They are out there…
At the crack of 6:30am Friday I was doing a remote presentation for the Ontario Universities’ Council on e-Learning (OUCEL), via request from colleagues there. Given that hour, I took some liberty with the seriousness and invoked the metaphor of the passion and conviction of those that pursue Sasquatch.
I’d studied a bit- Pure Science Specials – Bigfoot Monster Mystery, and loved the conviction of the opening narrator describing his experience. He did not see it, but he sure believes
Finding stories of OER reuse- are they as elusive as Sasquatch, Nessie, and Yeti (and as I learned, British Columbia has there own, but I cannot even try and spell it)?
I had some fun making my teaser video- driving up to the forest, traipsing around in black camo face and lurching around with a sweatshirt over my head
I put out a call for stories and collected what I found (or repurposed) into a special display area of True Stories of Open Sharing.
I got a grand total of 3 4 stories to the site, a few more tweeted to me.
There is a story in that.
I also got a lot of links to OER resources (not a story), collections of OERs (not a story), and blog posts about OERs (not really a story, but I bend).
Maybe the nest part was the night before finding some Big Foot GIFs on giphy.com — they loop nicely in Google Presenter
This was the perfect one to use after talking about the low number of stories found (a screen shot from the presentation); the word “it” is in the original so I made use of it
It’s not worth it to present by just playing videos, so I paraphrased the ones in the collection
- What I Did on my Summer Vacation (Really) (Irwin Devries)
- Building a SoundCamp Experience out of OERs (Brian Lamb)
- Eating the Dog Food, Adopting an Open Textbook (Stacy Zemke)
- Building My Geology Textbook With OERs (Sian Proctor)
- Creating Math Courses With OERs (James Sousa)
- Finding The Mythical OER Beast (Clint LaLonde)
- Goblins and Piranhas (Paul Bond)
- Using Chance News Wiki For Probability and Statistics Examples (Mike Caulfield)
- An Editable Syllabus Crafted After Mike Wesch (Monika Hardy)
- Rule of Thirds (Alan Levine)
- Not a Boring OER Video (Brendan Murphy)
- Latin Tattoos (Laura Gibbs)
- Matrix of Blog Uses in Education Comes Alive Through Open Sharing (Scott Leslie)
- The Networked Teacher Diagram Spreads Around the World (Alec Couros)
- From HTML to Iceland (Alan Levine)
- From Cape Town OER to Spanish Journal Article (Matumo Ramafikeng)
But I have a special shout out to Clint Lalonde for not only doing a great story as a video, on a great reuse project, but also for getting in the spirit of the academic tone of my presentation
That was one worth playing in entirety, not just for the way Clint did it, but the relevance to the Open textbook project he shared.
I also included two of the audio interviews with Maricopa colleagues I did for my (still to be finished, I promise, Martin!) project with the OER Research Hub.

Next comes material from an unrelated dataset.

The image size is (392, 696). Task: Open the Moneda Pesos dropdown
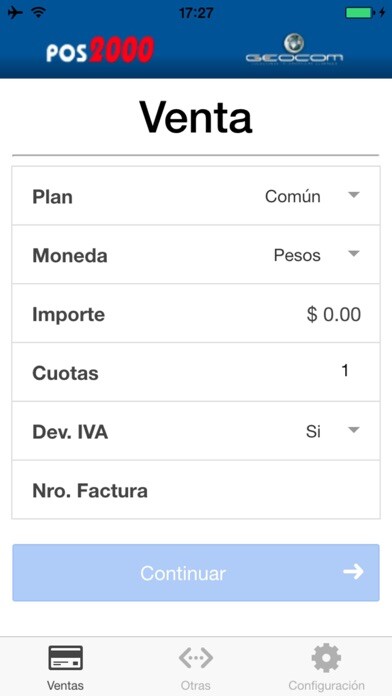(x=316, y=255)
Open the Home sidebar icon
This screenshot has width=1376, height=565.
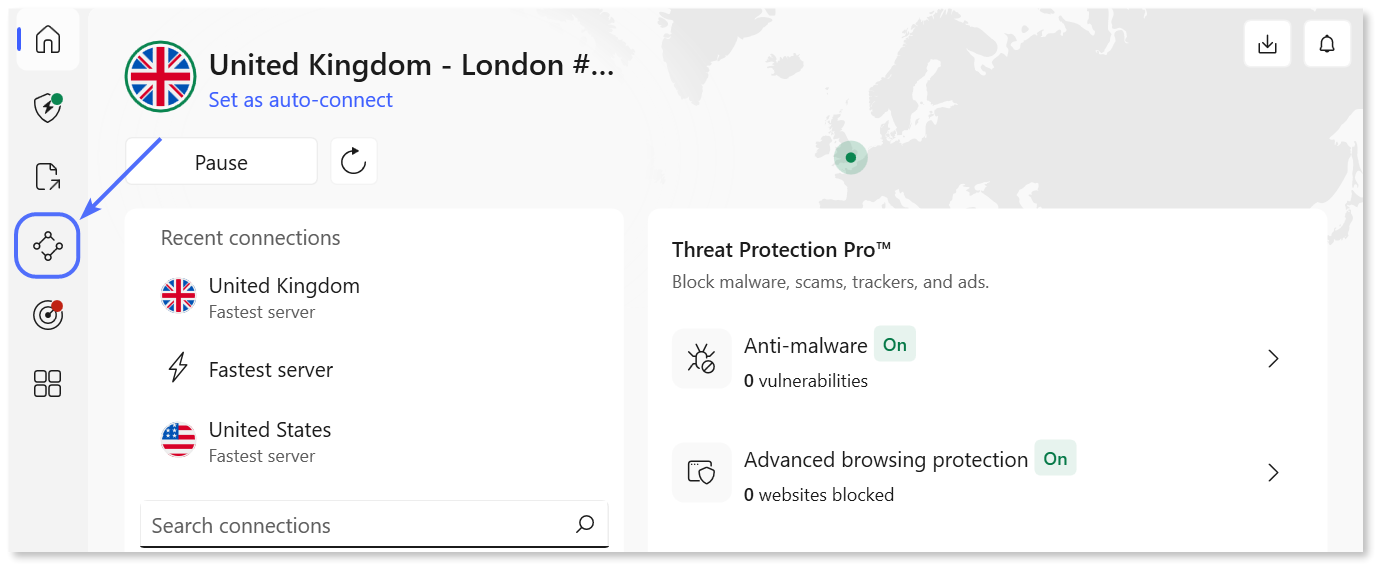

And also I really want to thank Irwin Devries for sending in a great video (I only saw it in the morning Irwin)– I appreciated what he had to share, and his opening Telecaster playing
https://www.youtube.com/watch?v=h_B8x20b9lg
I had full intent to do a live audio stream on ds106radio and/or record my presentation. The night before test with audio mixing in ladiocast, and output to record in Audacity was perfect. But in the morning I was generating some bothersome static noise, so I just did it live.
You can find the Google Docs presentation and resources at http://go.cogdog.it/oer-bigfoot.
I’m likely doing another round of this on my September trip in New Zealand, so do not think I am done harassing you for stories.